Überzeugungsarbeit für Mindestlöhne

Veröffentlicht am 07.11.2009 in Kreisverband

Geislinger Zeitung
Zu: Kritik an der Koalition; 5. 11. 2009

Die Arbeitsgemeinschaft für Arbeitnehmerfragen in der SPD (AfA) unterstützt ausdrücklich die KAB in ihrer Behauptung, dass der Koalitionsvertrag der neuen Regierung zu keiner sozialen Gerechtigkeit führen wird. Sollte es keine gesetzlichen Mindestlöhne mehr geben, werden die Billig-Jobs weiter wie Pilze aus dem Boden sprießen und die Arbeitnehmer noch stärker von staatlicher Unterstützung abhängig sein, um auch nur ansatzweise anständig leben zu können.

Von der Konjunkturbelebung und somit von der Entstehung von neuen Arbeitsplätzen, wie von der Jungen Union prognostiziert, werden nur Arbeitgeber profitieren, die sich an keine tarifvertraglichen Regelungen halten und Stundenlöhne von drei bis sechs Euro als völlig ausreichend betrachten.

Wie Elternteile, die mit diesem geringen Stundenlohn sich und ihre Familien durchs Leben schlagen müssen, ihren Kindern eine anständige Zukunftsplanung ermöglichen sollen, wäre eine Frage, mit der sich die Junge Union zum Beispiel beschäftigen könnte. Oder wie soll bei einem so geringen Stundenlohn die Studiengebühr für auch nur ein Semester möglich sein?

Ich persönlich werde mit sehr großem Interesse verfolgen, wie sich die beiden Göppinger Bundestagsabgeordneten Klaus Riegert (CDU) und Werner Simmling (FDP) anhand des Koalitionsvertrages in ihrem Wahlkreis bewegen werden.

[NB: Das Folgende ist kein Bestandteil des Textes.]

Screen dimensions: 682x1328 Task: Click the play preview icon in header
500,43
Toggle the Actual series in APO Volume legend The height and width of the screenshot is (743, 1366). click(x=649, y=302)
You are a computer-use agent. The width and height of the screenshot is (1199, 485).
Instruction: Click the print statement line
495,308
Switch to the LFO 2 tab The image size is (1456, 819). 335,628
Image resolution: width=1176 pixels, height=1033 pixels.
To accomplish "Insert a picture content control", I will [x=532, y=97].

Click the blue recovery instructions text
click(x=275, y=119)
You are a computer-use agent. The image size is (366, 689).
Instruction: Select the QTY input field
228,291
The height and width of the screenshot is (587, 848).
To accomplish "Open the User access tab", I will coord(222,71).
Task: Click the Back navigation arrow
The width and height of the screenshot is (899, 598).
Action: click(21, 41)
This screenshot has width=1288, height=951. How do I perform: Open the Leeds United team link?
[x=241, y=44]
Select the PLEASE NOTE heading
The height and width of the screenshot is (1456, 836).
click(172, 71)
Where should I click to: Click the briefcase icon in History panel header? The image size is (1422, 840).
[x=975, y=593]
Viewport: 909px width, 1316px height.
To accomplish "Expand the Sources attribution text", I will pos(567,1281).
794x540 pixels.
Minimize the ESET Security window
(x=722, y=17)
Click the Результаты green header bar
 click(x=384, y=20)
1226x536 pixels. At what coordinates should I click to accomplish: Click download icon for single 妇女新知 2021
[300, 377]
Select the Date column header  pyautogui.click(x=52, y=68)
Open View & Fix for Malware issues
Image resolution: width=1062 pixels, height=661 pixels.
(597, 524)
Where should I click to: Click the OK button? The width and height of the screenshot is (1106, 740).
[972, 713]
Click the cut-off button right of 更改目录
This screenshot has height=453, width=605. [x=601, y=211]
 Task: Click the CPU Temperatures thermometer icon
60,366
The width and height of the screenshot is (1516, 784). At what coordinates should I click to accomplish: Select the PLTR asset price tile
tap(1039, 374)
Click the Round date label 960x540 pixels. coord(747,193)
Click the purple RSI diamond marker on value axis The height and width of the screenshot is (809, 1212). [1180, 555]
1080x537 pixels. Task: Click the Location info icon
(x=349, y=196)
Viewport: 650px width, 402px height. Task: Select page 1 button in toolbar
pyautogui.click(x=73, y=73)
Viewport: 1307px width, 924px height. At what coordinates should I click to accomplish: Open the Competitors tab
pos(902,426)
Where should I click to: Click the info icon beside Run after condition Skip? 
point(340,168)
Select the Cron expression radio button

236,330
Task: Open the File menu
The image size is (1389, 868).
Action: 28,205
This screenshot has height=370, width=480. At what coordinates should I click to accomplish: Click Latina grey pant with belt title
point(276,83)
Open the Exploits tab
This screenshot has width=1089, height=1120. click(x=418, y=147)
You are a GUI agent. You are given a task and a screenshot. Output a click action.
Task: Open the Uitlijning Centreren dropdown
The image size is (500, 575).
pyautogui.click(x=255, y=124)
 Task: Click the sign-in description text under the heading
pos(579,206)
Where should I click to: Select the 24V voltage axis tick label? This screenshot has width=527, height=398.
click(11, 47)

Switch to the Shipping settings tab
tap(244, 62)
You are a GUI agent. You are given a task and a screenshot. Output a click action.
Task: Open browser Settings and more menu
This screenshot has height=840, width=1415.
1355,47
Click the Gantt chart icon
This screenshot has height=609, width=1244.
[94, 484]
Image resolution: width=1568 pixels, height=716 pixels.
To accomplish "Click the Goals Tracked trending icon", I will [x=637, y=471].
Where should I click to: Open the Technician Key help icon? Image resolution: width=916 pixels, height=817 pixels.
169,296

Werner Simmlings Meinung zum gesetzlichen Mindestlohn habe ich bereits kennen gelernt. Bei einer Wahlveranstaltung zur Bundestagswahl, die die Gewerkschaft Verdi in Göppingen organisierte, hat er sich vehement gegen den Mindestlohn ausgesprochen. In der Kandidatendiskussion habe ich die Chance ergriffen und habe versucht, anhand von belegten Beispielen wie z.B. aus England (die mit einem Mindestlohn die besten Erfahrungen gemacht haben) ihm nochmals von der Wichtigkeit einer gesetzlichen Regelung zu überzeugen. Leider völlig umsonst.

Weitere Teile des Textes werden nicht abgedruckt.